Reportaje:diseño

Contra viento y madera

Una hornada de productos busca nuevas soluciones a viejos problemas

¿Cómo conseguir no mojarse bajo un paraguas? ¿Cómo volcar las verduras de la tabla de cortar sin que se caigan por el camino? Algunos de los últimos productos llegan para solucionar problemas antiguos. Alejados de la renovación continua heredada de la moda, que ha llenado comercios de objetos caprichosos con más contenido emocional que funcional, una nueva hornada de productos ha encontrado su razón de ser en cuestiones que permanecían sin solución.

Las tradicionales tiendas de paraguas londinenses no exhiben solo tamaños, empuñaduras y estampados.

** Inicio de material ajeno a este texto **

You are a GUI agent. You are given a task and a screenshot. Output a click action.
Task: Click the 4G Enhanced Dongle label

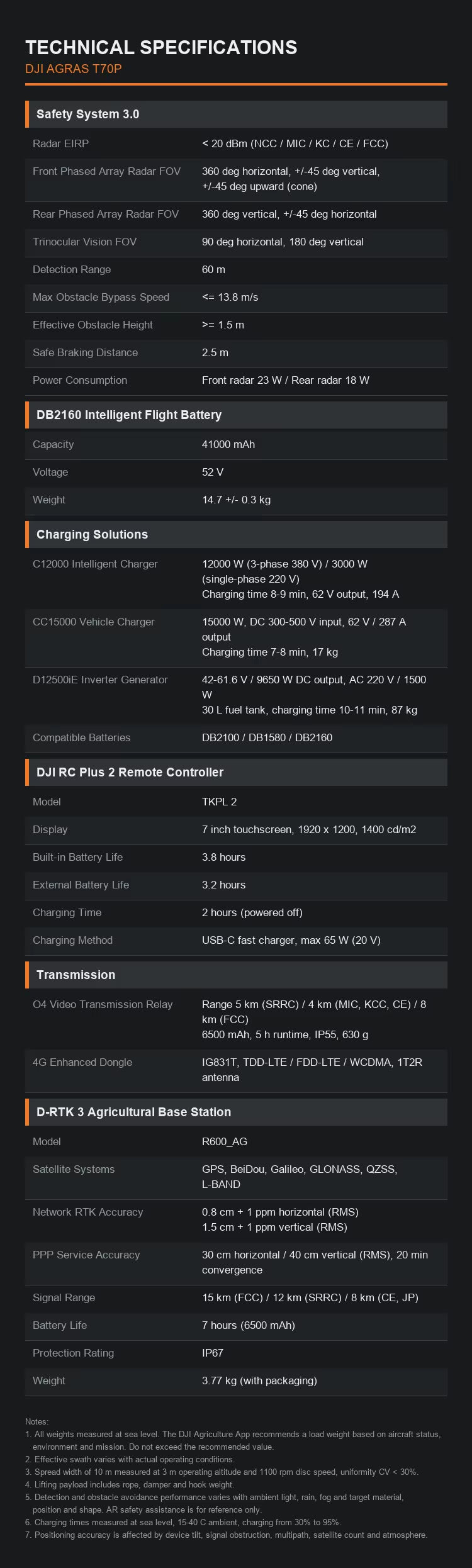pyautogui.click(x=82, y=1062)
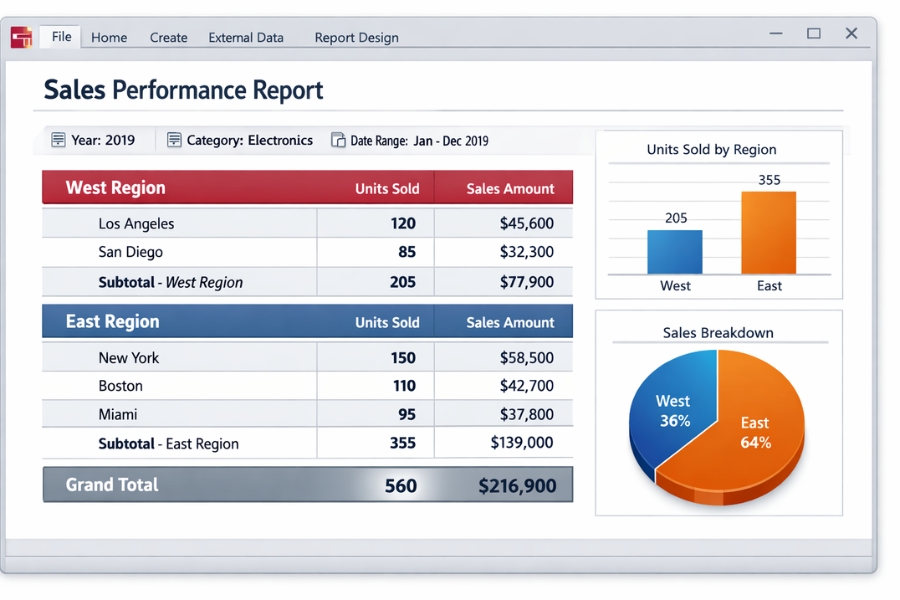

En esos comercios especializados uno debe entrar preparado para contestar al dependiente sobre la velocidad del viento que deberá soportar su paraguas o por el volumen medio de las precipitaciones en su ciudad. Un estudio similar realizaron los fundadores de la empresa holandesa Senz. La firma nació cuando tres compañeros de la Universidad Tecnológica de Delft, Gerwin Hoogendoorn, Gerard Kool y Philip Hess, se hicieron preguntas como: ¿Por qué aparecen tantos paraguas abandonados por la calle después de una tormenta?

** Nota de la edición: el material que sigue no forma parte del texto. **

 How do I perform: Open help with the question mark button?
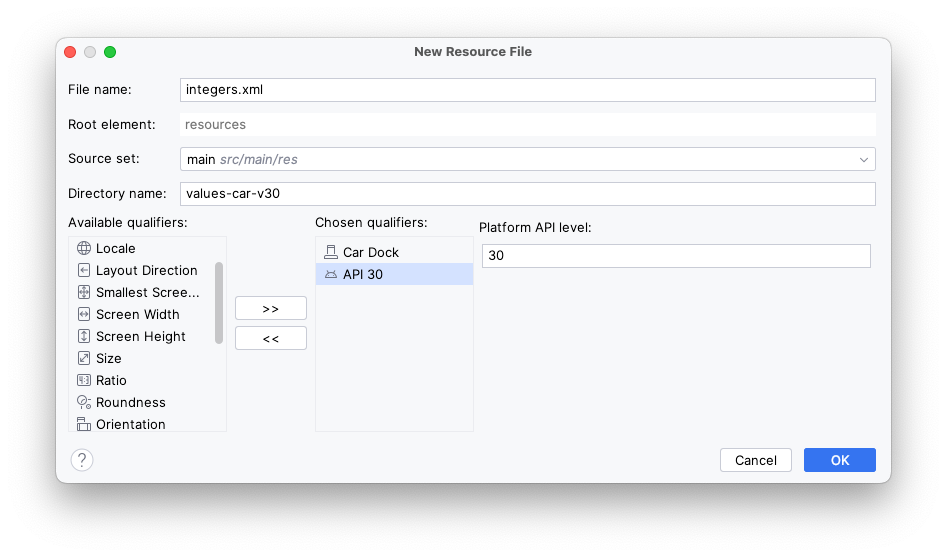coord(82,460)
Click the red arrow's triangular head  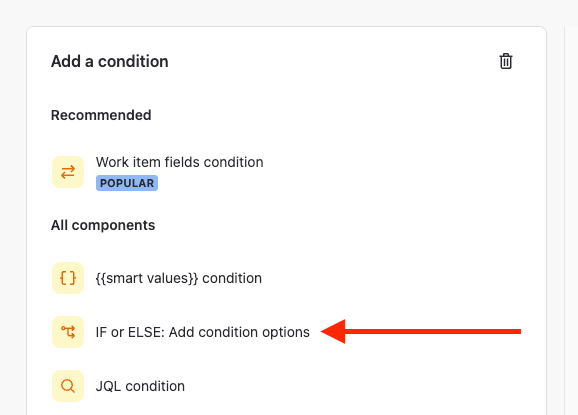pyautogui.click(x=334, y=332)
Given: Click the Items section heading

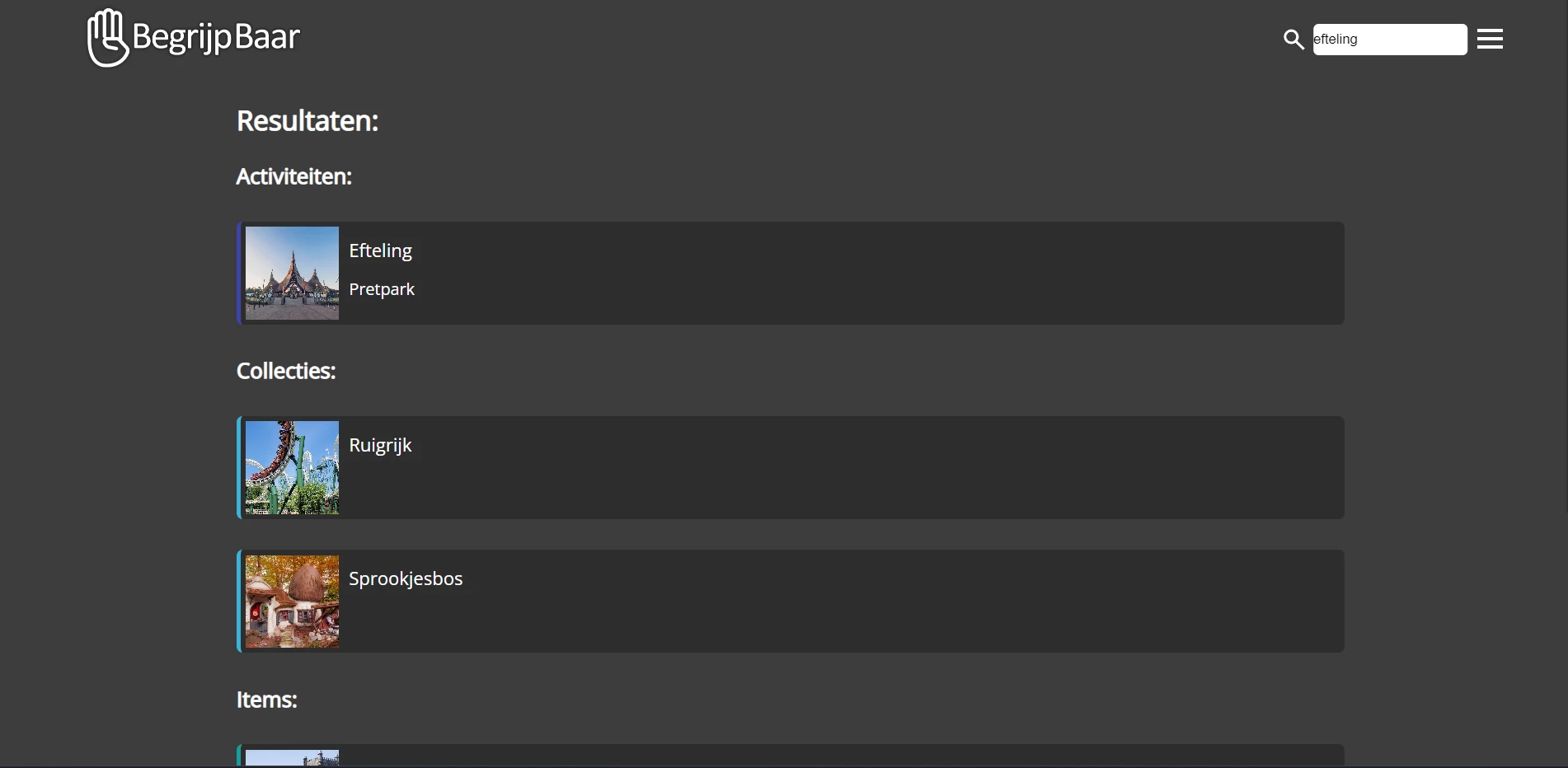Looking at the screenshot, I should [266, 700].
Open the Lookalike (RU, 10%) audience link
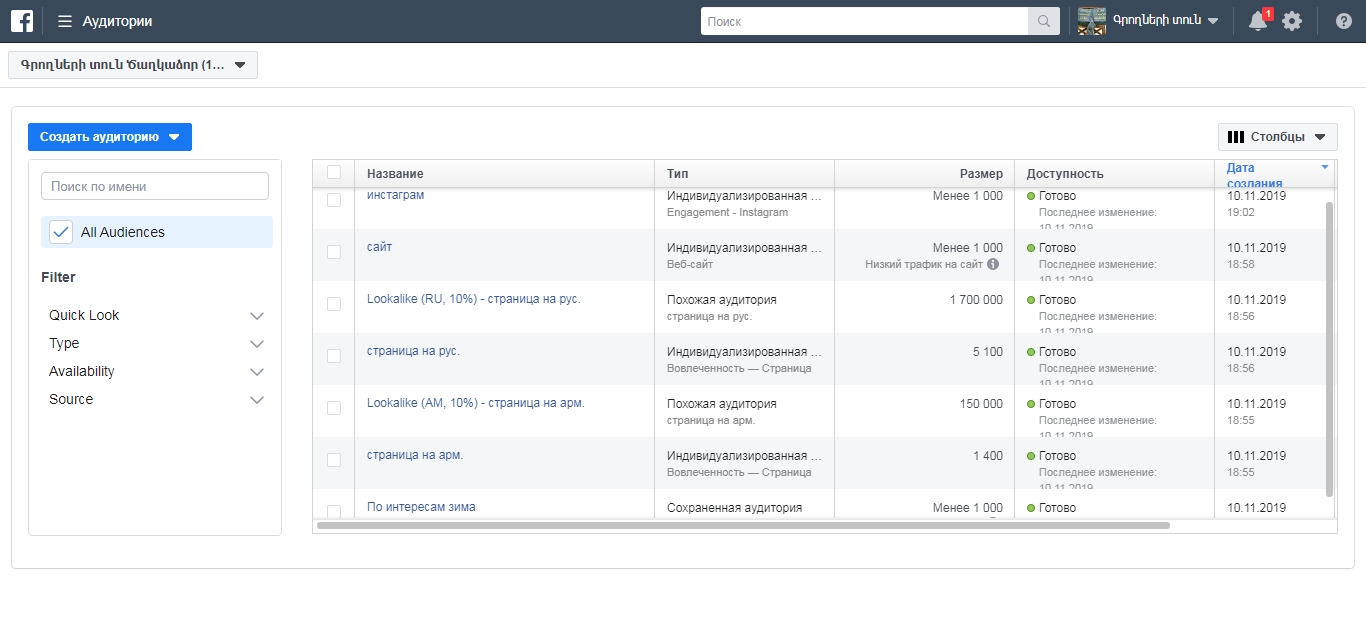Image resolution: width=1366 pixels, height=621 pixels. [473, 299]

La idea era lograr un paraguas resistente, que no se diese la vuelta cuando la dirección del viento variase y capaz de resistir vendavales. En 2006, los tres amigos viajaron a China, donde se produce el 95% de los paraguas del mundo. Allí aprendieron a hacerlos. Y averiguaron también dónde fallaba la mayoría: en la ubicación del mástil y en las varillas. Para probar su producto, lo testaron montando en motocicletas y aumentando la velocidad de los trayectos. Finalmente, lanzaron un paraguas en el que el secreto está en las varillas flexibles, un invento patentado por ellos que concentra la resistencia al viento. La forma aerodinámica permite cambiar la orientación según la procedencia del viento gracias a su mástil descentrado. Finalmente, la cubierta, de un tejido impermeable, es capaz también de resistir el desgaste de los rayos sol.

Inexpertos, los tres socios de Senz encargaron 10.000 paraguas que tardaron nueve días en vender. Pero ha sido el recibimiento de los príncipes herederos de Holanda en el pabellón de Shanghái con paraguas Senz de color naranja lo que ha disparado sus ventas.

Otra buena idea ocupa este año el nuevo catálogo de Alessi. ¿Cómo trocear verduras sobre la tradicional tabla de madera, más higiénica que los sucesivos inventos de plástico, sin tener que levantarla cuando es pesada ni perder lo cortado al volcarlo sobre una sartén? Ha sido un discípulo aventajado de Philippe Starck, Patick Jouin, quien ha dado con la solución. Ha ideado Chop, una tabla de cortar de madera de bambú con canto cóncavo y tamaño extra grande para facilitar el traslado de lo que se ha cortado.

Si hace tres temporadas triunfaba el diseño de lo impensable vendido en galerías de arte, hoy es la solución a los viejos problemas lo que encuentra lugar de preferencia en una temporada en la que mandará el diseño útil.

* Este artículo apareció en la edición impresa del martes, 19 de octubre de 2010.